-- Extract to read --
━━━━━━

Looking forward to more stories in the series.
I've always thought it's weird that americans call doctors physicians. I think they're the only ones who do so.
Still think my resus was worse.
Nice story. Glad you were able to "take over".
Don't you just love it when stubbornness gets in the way of reason?
when you said resus i thought it was going to be a story about a monkey. it was, it turns out.
Upper body strength; who says doctors are weaklings? Nice work!
sid, wouldn't that be rhesus? but good point none the less.
buckeye, please differentiate between physicians and surgeons. surgeons are certainly not weaklings.
That is just sad!
Don't hear the word physician much around the surgeons. To me the word physician conjures up the image of a Family Practice doc.
i know how we spell rhesus over here. but you call nurses "sister." anything's possible.
shocking,but not unusual...

━━━━━━

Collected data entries
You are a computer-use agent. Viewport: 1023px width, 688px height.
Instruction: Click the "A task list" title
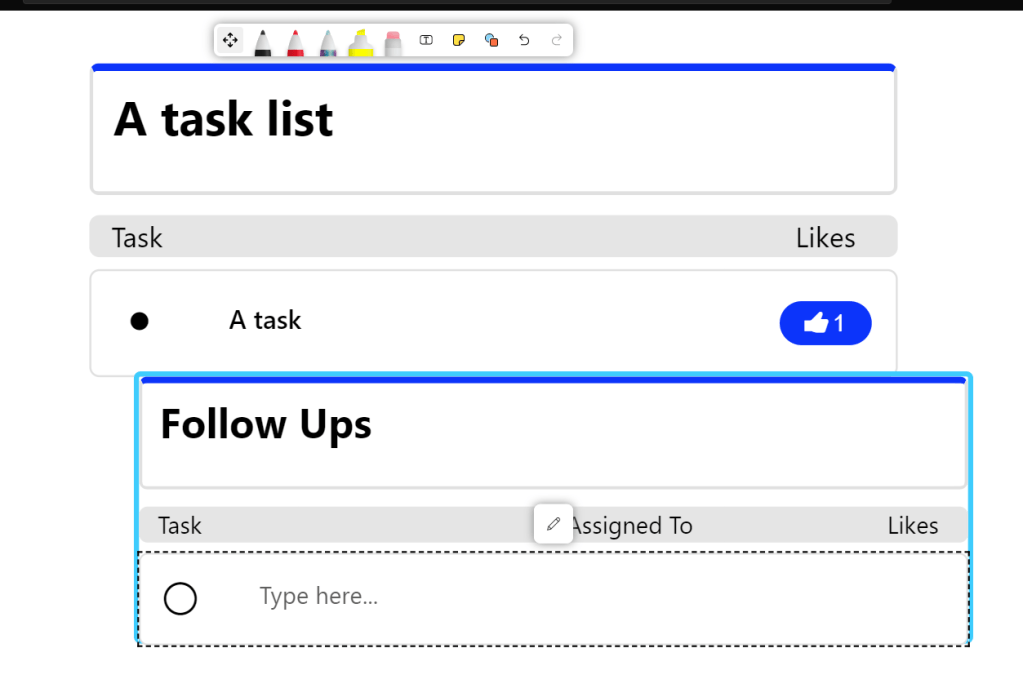224,120
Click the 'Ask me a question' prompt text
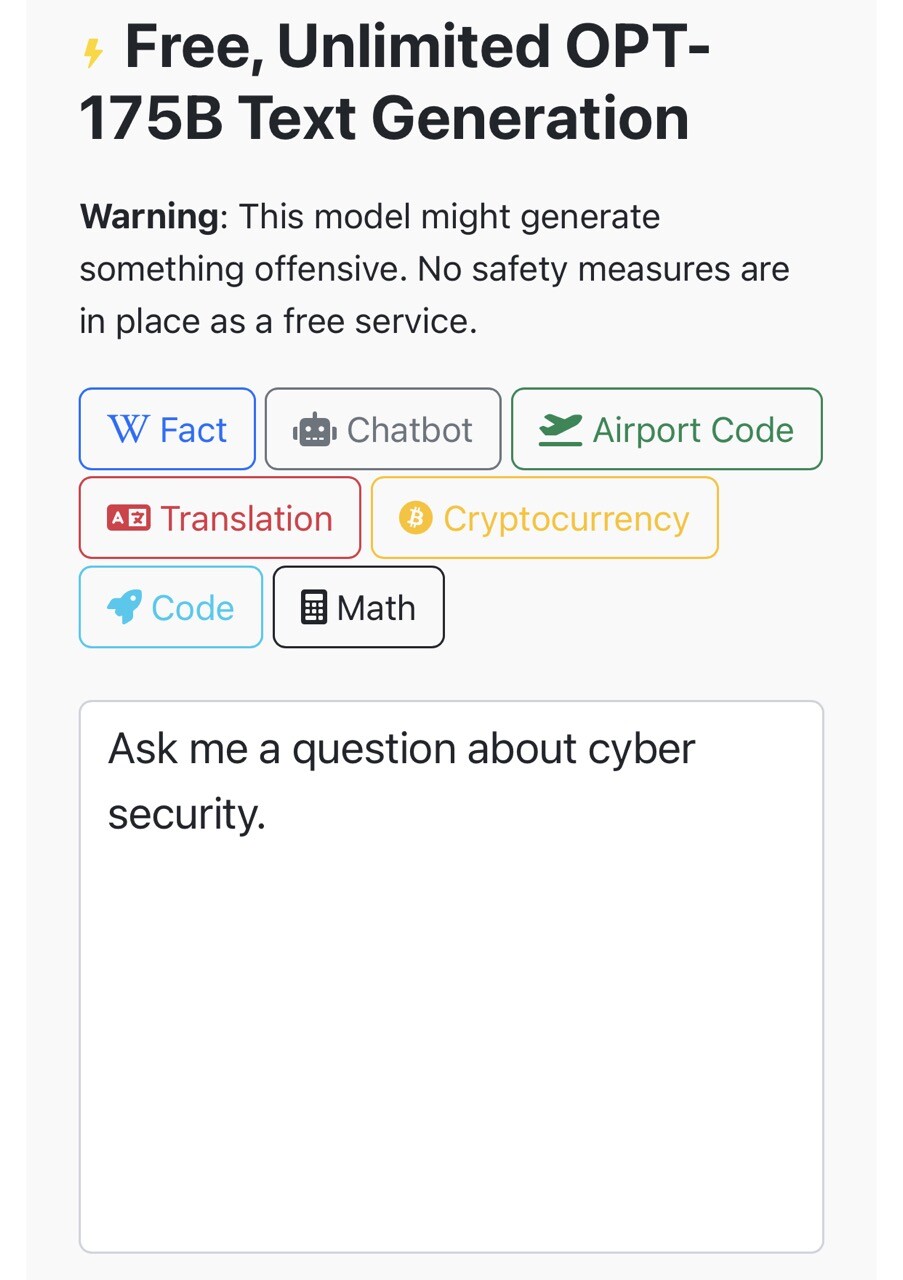 pyautogui.click(x=401, y=750)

━━━━━━

-- Your task --
In the comment thread, what image does one commenter say the word "physician" brings to mind?

-- Written solution --
A Family Practice doc.